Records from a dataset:
=== Section Start ===
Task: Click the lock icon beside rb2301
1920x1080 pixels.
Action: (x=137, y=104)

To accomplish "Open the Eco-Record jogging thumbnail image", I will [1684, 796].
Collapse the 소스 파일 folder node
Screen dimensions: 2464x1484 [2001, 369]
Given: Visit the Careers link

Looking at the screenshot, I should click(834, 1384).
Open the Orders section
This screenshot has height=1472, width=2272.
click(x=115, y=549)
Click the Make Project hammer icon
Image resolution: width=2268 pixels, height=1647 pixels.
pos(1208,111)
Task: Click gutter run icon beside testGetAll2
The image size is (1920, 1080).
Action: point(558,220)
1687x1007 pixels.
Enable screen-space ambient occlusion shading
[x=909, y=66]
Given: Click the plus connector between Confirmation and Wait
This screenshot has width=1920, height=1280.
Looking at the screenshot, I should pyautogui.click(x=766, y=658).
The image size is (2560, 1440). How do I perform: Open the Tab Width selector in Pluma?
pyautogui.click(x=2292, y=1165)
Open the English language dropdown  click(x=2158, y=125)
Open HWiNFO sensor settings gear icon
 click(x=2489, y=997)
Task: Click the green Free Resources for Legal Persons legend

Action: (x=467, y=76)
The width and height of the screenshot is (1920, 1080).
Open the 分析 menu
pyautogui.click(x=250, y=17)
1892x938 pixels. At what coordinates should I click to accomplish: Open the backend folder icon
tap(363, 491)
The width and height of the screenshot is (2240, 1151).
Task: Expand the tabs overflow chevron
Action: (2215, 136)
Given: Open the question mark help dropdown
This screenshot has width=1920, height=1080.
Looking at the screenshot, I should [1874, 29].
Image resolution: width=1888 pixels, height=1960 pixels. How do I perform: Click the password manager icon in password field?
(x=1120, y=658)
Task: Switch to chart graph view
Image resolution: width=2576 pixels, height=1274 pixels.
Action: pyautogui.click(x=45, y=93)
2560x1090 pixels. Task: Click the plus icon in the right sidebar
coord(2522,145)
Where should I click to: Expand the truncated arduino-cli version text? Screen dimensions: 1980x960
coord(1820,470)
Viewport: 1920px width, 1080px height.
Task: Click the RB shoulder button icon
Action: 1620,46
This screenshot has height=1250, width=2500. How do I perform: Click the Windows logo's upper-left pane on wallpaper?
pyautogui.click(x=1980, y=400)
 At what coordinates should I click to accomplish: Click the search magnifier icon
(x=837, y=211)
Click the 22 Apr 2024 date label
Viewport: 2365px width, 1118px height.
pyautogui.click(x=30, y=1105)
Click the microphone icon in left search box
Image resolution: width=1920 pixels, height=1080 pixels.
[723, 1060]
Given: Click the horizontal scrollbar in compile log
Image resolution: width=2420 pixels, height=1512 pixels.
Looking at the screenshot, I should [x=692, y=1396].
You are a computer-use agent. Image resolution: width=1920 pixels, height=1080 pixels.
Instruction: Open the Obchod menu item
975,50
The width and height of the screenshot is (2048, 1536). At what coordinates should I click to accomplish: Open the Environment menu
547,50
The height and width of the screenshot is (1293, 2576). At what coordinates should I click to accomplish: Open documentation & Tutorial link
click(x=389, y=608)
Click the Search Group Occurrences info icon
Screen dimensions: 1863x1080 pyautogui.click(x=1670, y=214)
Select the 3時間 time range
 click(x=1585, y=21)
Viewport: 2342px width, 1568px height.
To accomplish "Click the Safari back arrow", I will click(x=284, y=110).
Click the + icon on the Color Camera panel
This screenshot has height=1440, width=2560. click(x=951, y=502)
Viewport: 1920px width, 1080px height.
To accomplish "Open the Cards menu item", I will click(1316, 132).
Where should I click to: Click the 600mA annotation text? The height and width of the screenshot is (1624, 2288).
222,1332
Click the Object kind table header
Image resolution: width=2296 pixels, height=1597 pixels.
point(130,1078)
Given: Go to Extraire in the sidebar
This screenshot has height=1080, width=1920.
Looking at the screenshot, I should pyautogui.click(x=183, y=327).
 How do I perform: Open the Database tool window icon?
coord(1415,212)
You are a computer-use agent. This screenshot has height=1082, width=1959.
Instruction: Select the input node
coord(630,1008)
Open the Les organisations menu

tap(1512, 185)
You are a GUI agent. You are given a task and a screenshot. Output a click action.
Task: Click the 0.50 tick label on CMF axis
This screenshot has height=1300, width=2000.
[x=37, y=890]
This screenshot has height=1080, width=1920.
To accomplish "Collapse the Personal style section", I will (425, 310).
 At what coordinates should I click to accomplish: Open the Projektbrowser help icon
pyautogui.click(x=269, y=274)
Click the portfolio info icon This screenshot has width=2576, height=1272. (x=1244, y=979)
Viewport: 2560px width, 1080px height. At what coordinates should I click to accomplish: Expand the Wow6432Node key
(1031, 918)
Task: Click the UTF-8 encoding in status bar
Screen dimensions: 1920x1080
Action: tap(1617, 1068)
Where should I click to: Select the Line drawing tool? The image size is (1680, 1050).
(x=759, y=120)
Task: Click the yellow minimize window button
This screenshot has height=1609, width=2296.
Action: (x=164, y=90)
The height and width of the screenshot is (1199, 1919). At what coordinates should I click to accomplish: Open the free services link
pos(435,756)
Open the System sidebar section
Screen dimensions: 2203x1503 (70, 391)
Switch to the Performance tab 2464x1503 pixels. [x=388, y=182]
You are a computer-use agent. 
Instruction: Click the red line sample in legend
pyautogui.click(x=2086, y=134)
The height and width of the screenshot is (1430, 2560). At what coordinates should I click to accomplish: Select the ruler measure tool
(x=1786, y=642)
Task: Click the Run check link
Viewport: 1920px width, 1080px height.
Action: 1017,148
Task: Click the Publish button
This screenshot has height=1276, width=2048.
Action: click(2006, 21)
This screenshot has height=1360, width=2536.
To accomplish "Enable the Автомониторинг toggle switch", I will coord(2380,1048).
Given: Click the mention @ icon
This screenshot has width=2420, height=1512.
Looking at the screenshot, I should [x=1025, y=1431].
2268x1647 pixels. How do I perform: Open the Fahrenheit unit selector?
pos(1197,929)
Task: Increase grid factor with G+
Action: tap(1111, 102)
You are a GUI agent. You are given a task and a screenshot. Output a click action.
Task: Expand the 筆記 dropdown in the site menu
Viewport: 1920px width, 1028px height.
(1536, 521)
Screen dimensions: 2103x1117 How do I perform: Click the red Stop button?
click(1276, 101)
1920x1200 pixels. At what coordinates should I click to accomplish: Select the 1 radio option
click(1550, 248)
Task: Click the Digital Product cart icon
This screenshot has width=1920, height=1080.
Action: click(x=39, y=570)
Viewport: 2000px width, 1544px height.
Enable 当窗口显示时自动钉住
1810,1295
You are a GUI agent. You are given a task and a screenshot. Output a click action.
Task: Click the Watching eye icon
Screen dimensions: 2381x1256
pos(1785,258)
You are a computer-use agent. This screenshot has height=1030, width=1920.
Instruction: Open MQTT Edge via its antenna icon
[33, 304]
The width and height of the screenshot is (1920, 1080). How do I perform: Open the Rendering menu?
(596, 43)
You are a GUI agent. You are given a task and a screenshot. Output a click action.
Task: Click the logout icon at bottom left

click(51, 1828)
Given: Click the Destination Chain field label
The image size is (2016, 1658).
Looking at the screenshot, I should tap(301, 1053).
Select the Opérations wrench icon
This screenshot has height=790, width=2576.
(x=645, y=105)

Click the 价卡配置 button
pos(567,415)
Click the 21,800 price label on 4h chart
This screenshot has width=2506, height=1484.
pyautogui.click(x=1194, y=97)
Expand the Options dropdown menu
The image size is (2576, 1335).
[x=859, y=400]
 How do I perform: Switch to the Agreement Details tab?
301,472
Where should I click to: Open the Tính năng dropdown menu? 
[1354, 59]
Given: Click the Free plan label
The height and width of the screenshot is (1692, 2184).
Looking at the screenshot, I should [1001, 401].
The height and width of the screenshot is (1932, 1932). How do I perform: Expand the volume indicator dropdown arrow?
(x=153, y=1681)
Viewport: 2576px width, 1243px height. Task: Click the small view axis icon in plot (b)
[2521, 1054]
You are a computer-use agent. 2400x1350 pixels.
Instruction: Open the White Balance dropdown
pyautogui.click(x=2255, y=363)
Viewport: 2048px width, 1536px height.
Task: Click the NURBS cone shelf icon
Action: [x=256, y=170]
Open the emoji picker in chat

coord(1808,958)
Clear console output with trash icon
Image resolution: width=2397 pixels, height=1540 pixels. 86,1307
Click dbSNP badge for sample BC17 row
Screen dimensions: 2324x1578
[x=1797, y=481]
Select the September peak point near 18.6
=== Section End ===
**Your assignment:**
Within the entries above, how many lines hold the string "computer"? State the number with no other words.

**Solution to the exercise:**
5